__TASK LIST__:
1. Translate into Spanish this sentence from the court judgment below: "He has apologised for that error."
2. According to the court judgment below, on what date did the applicant believe the hearing was set?

# START OF GIVEN TEXT

SZAGE v Minister for Immigration

Case

[2003] FMCA 585

5 December 2003


FEDERAL MAGISTRATES COURT OF AUSTRALIA

SZAGE v MINISTER FOR IMMIGRATION [2003] FMCA 585
MIGRATION – Where failure of applicant to attend hearing resulted in the proceedings being dismissed – where application made to have that order set aside and another hearing date set – where applicant was given a letter at the end of the Tribunal hearing informing him that his appeal was unsuccessful – where applicant asserted that the Tribunal proceedings were pre-judged and on this basis there is good reason for his case to be heard.

MIMIA v Jia [2001] HCA 17

Applicant: SZAGE
Respondent: MINISTER FOR IMMIGRATION & INDIGENOUS & MULTICULTURAL AFFAIRS
File No: SZ 332 of 2003
Delivered on: 5 December 2003
Delivered at: Sydney
Hearing date: 5 December 2003
Judgment of: Raphael FM

REPRESENTATION

Counsel for the Applicant: Applicant in person
Solicitors for the Respondent: Sparke Helmore

ORDERS

  1. I dismiss the application. 

  2. I order that the applicant pay the respondent's costs of this application, which are to be in addition to the costs already awarded, in the sum of $1250, pursuant to Part 21 Rule 21.2(2)(a) of the Federal Magistrates Court Rules

FEDERAL MAGISTRATES
COURT OF AUSTRALIA AT
SYDNEY

SZ 332 of 2003

SZAGE

Applicant

And

MINISTER FOR IMMIGRATION & MULTICULTURAL & INDIGENOUS AFFAIRS

Respondent

REASONS FOR JUDGMENT

  1. This case came before me for hearing on 20 October 2003.  The applicant did not appear and I made orders dismissing the proceedings pursuant to Order 32 Rule 2(1)(c) of the Federal Court Rules.  These rules provide that where a case is dismissed in this manner an applicant may make a further application to the court to set aside the order so that his case can be heard: Order 32 Rule 2(2).  The applicant in these proceedings has done exactly that.  He has filed an affidavit in which he candidly admits to being in error concerning the date of the hearing which he thought was 22 October and not 20 October.  He has apologised for that error.

# END OF GIVEN TEXT
# START OF INFORMATION SHOWN

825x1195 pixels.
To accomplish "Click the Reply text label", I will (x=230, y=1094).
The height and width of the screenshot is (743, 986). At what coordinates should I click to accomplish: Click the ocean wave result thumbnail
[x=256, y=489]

# END OF INFORMATION SHOWN

__LIST OF SOLUTIONS__:
1. Ha pedido disculpas por ese error.

2. 22 October